В садике пусто, голо, деревья плачут; последнюю рябину еще до Казанской сняли, морозцем уж хватило, и теперь только на макушке черные кисточки для галок. Горкин говорит:
– Самый теперь грязник, ни на санях, ни на колесах, до самых моих именин… Михайла Архангел всегда ко мне по снежку приходит.
В деревне теперь веселье: свадьбы играют, бражку варят. Вот Василь Василии и поехал отгуливать. Мы с Горкиным все коньки в амбаре осмотрели, три ящика, сальцем смазали подреза и ремешки: морозы скоро, каток в Зоологическом саду откроем под веселыми флагами, переглядели и салазки: скоро будет катанье с гор. Воротится Василь Василии – горы осматривать поедем… Не успеешь и оглянуться – Николин день, только бы укатать снежком, под морозы залить поспеть.
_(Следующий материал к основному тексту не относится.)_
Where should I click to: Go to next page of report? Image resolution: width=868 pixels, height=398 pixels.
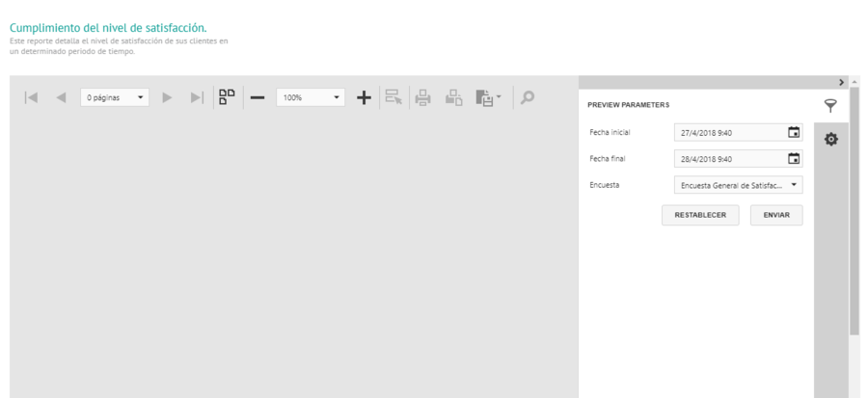pyautogui.click(x=168, y=97)
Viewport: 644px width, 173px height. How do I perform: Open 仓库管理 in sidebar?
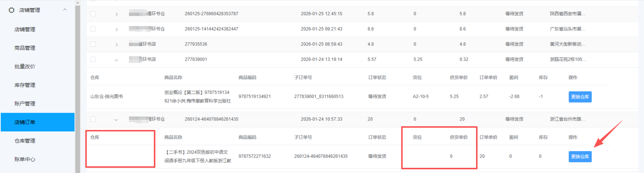[x=25, y=141]
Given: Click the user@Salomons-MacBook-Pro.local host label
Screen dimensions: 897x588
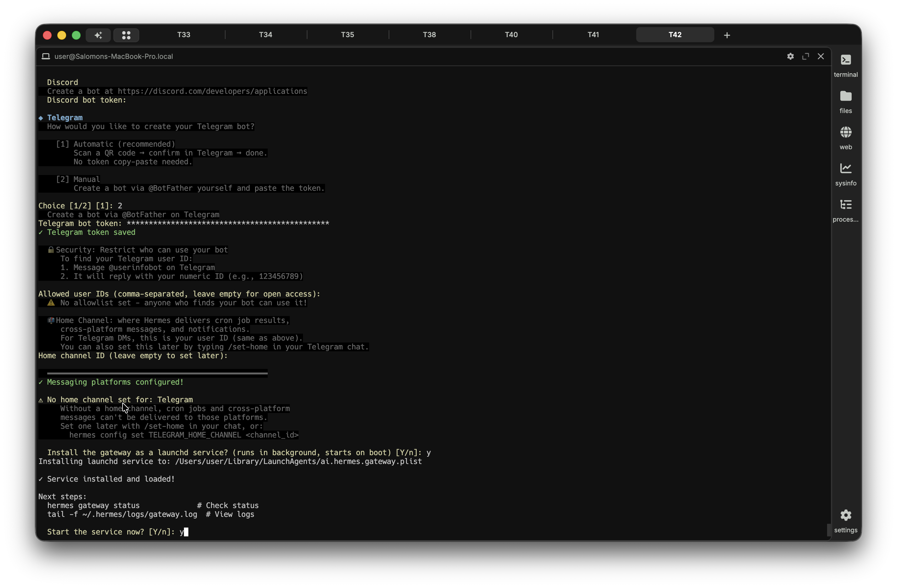Looking at the screenshot, I should point(113,56).
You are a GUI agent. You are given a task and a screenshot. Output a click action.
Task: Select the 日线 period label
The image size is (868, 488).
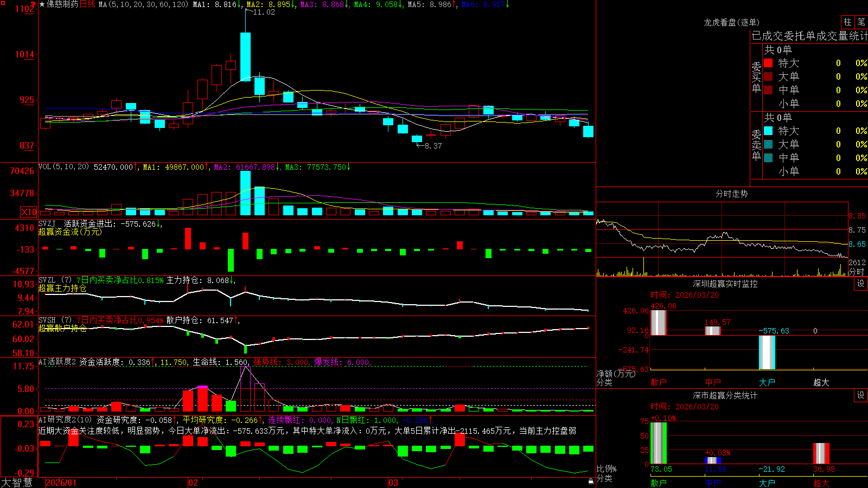pos(87,4)
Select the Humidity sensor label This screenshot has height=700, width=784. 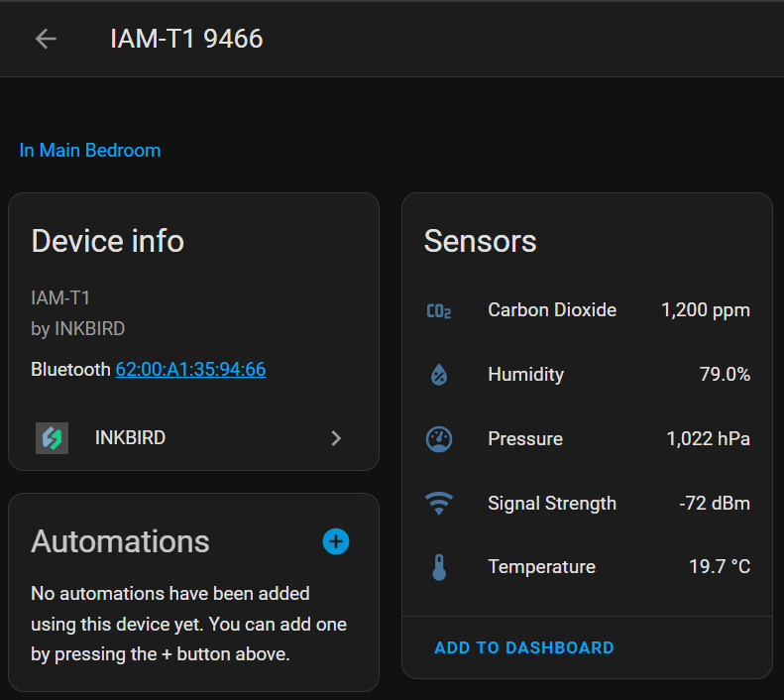(x=525, y=375)
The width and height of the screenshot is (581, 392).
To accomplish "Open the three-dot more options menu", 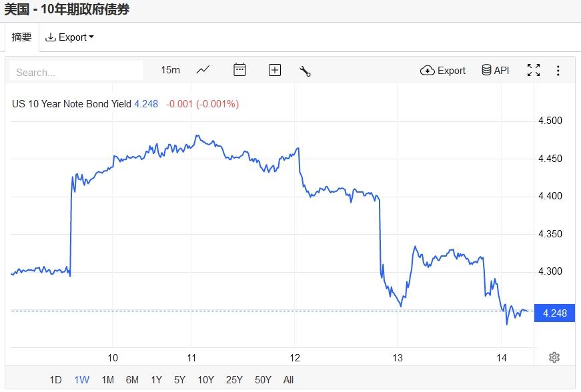I will pyautogui.click(x=558, y=70).
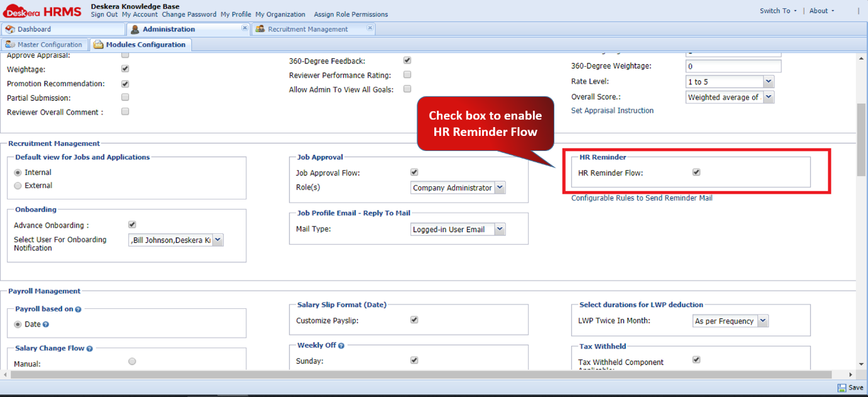Click the Master Configuration people icon
Image resolution: width=868 pixels, height=397 pixels.
[10, 44]
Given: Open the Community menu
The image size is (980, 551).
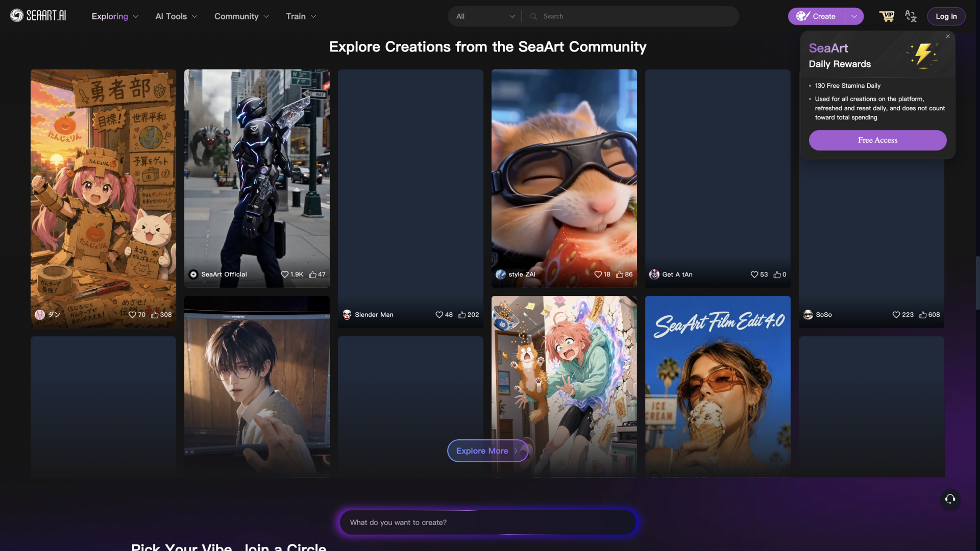Looking at the screenshot, I should (241, 16).
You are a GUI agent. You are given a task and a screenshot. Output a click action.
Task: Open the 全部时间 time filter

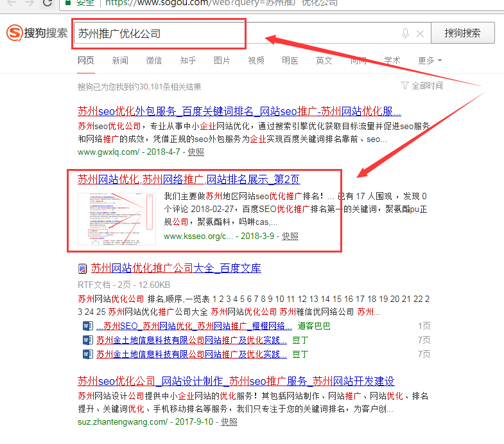426,85
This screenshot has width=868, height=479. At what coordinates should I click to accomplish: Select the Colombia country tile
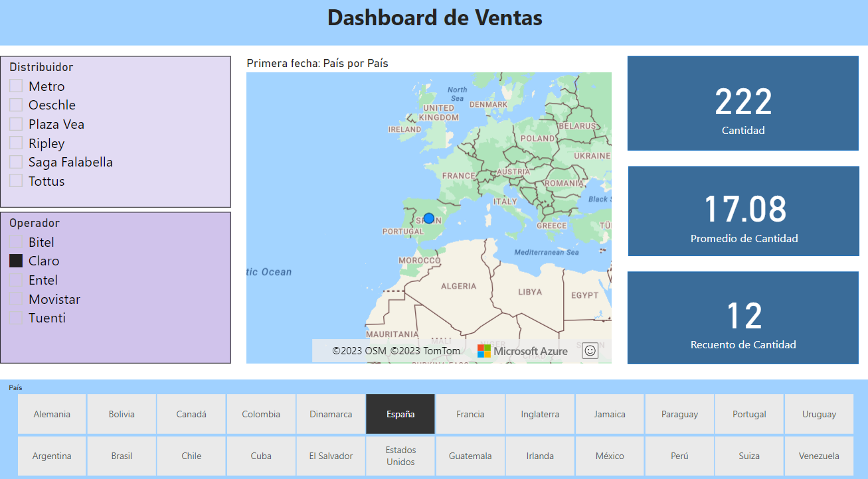pyautogui.click(x=261, y=414)
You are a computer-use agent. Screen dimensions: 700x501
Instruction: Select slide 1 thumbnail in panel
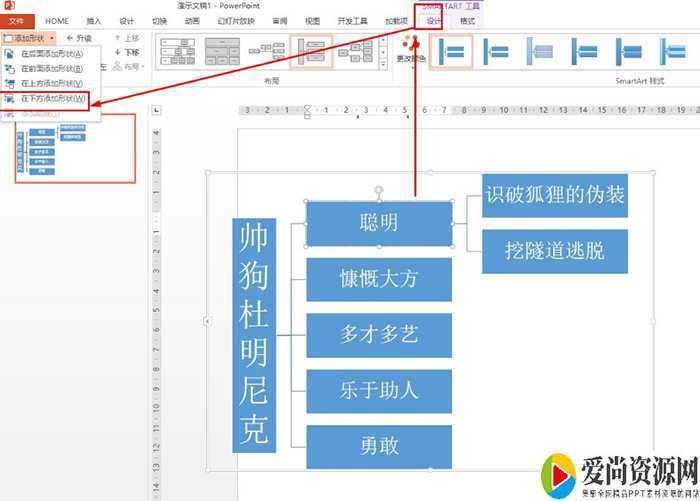[x=75, y=148]
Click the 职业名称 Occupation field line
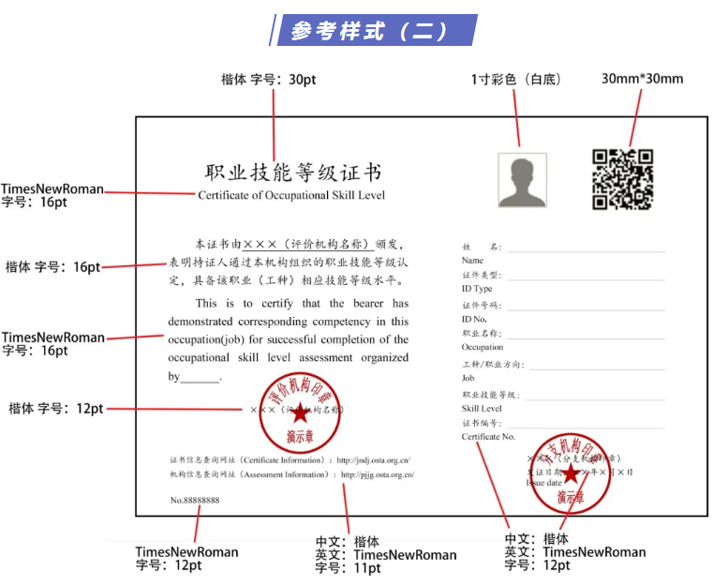The height and width of the screenshot is (586, 728). 585,335
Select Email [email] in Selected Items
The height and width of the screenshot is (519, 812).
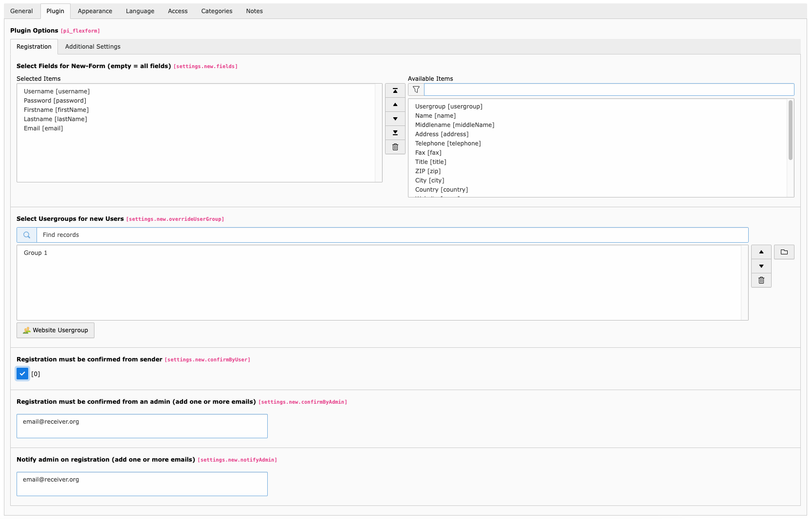click(43, 128)
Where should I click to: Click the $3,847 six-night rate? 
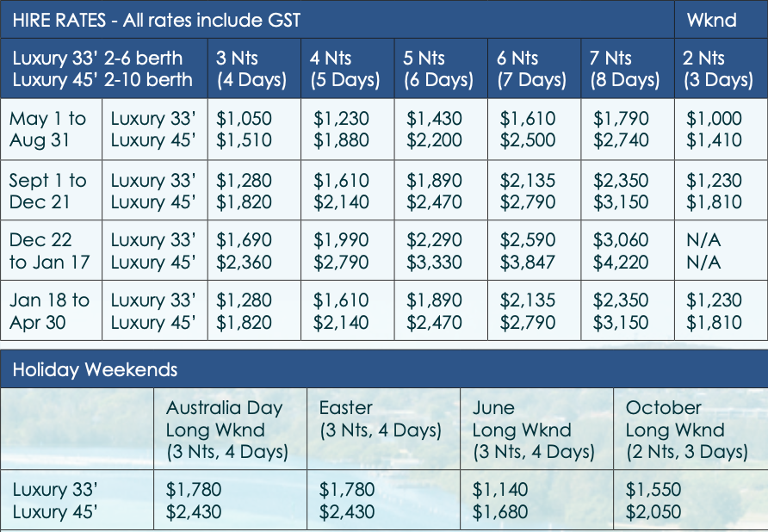tap(528, 263)
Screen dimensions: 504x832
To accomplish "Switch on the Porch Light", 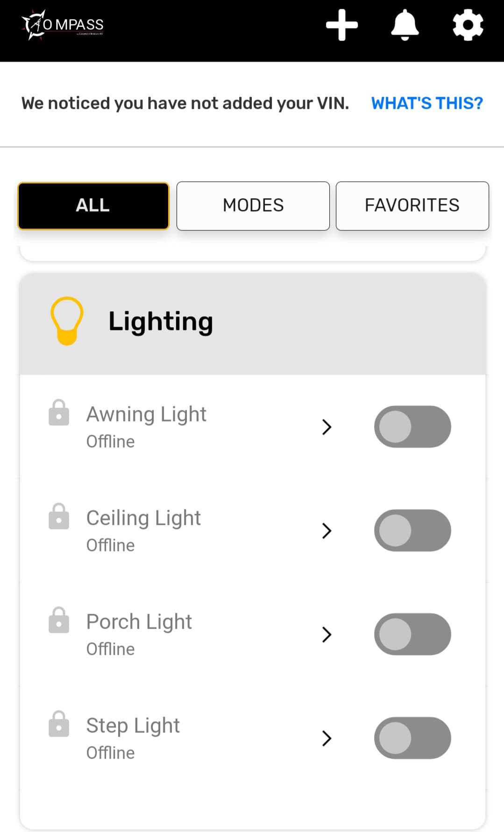I will [412, 634].
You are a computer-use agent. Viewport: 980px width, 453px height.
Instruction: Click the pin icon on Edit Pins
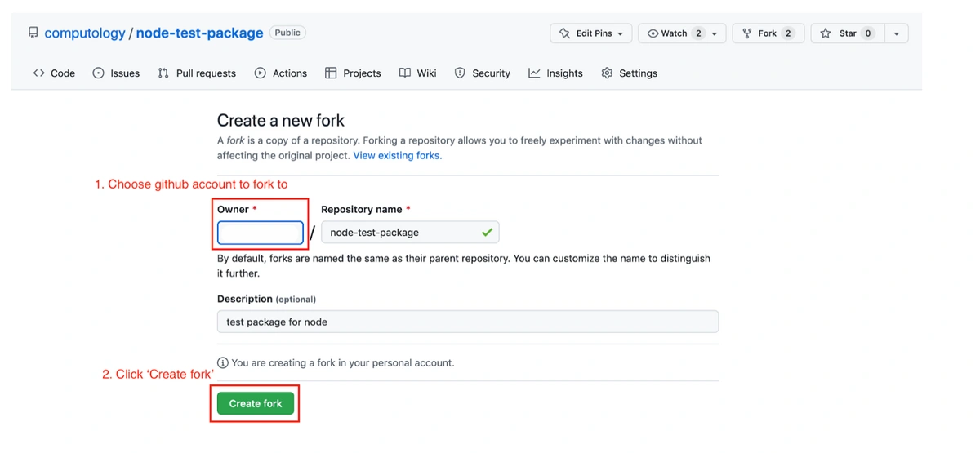[x=565, y=33]
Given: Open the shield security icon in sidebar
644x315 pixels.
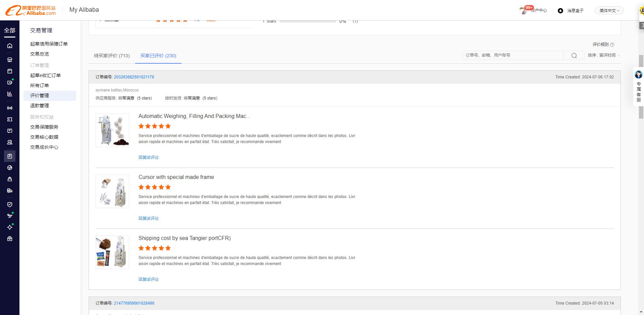Looking at the screenshot, I should pyautogui.click(x=10, y=204).
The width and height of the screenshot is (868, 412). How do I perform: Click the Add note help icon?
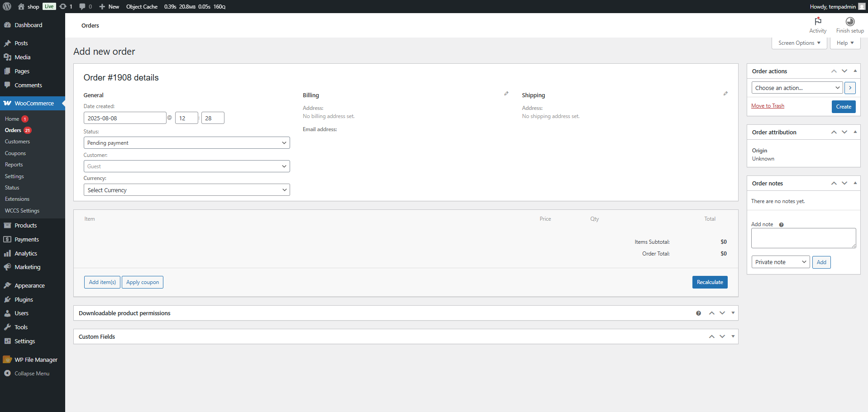click(x=781, y=225)
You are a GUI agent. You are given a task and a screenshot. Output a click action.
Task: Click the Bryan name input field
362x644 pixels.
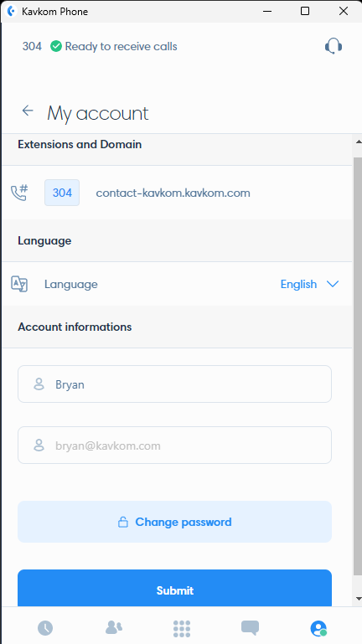click(174, 384)
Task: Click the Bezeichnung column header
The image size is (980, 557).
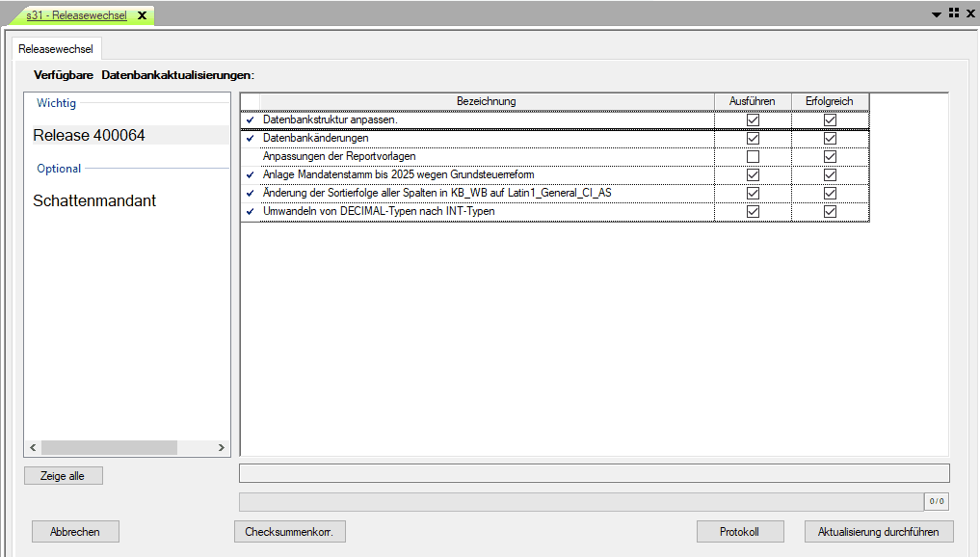Action: click(486, 101)
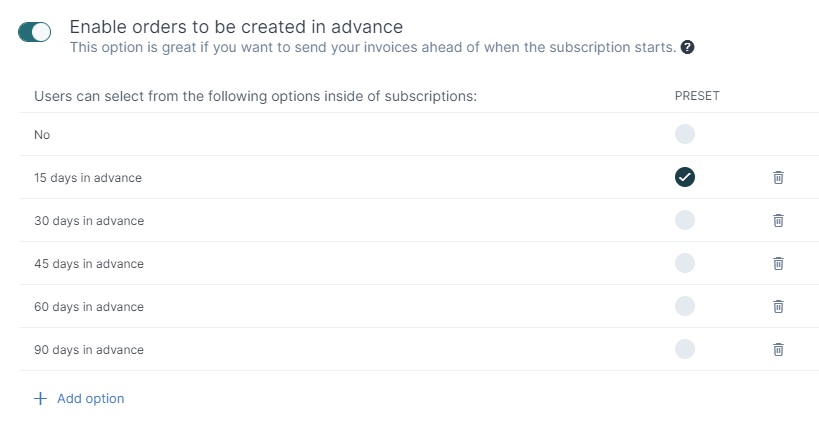Set 45 days in advance as preset
Screen dimensions: 819x421
(x=685, y=263)
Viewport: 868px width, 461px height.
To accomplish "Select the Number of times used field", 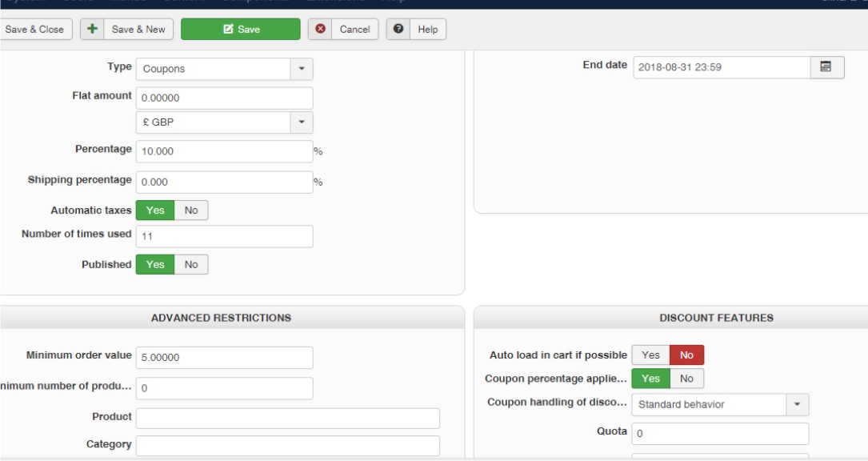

Отец уже ездил в Зоологический сад, распорядился. Говорит, на пруду еще «сало» только, а пора и «Ледяной дом» строить… как запоздало-то! Что за «Ледяной дом?..» Сколько же всего будет… зима бы только скорей пришла. У меня уж готовы саночки, и Ондрейка справил мне новую лопаточку. Я кладу ее спать с собой оглаживаю ее, нюхаю и целую: пахнет она живой елкой, радостным-новым чем-то, снежком, зимой. Вижу во сне сугробы, снегом весь двор завален… копаю, и… лопаточка вдруг пропала, в снегу утопла!.. Проснешься – ах, вот она! теплая, шелковая, как тельце. Еще темно на дворе, только затапливают печи… вскакиваю, бегу босиком к окошку: а все та же мокрая грязь чернеет.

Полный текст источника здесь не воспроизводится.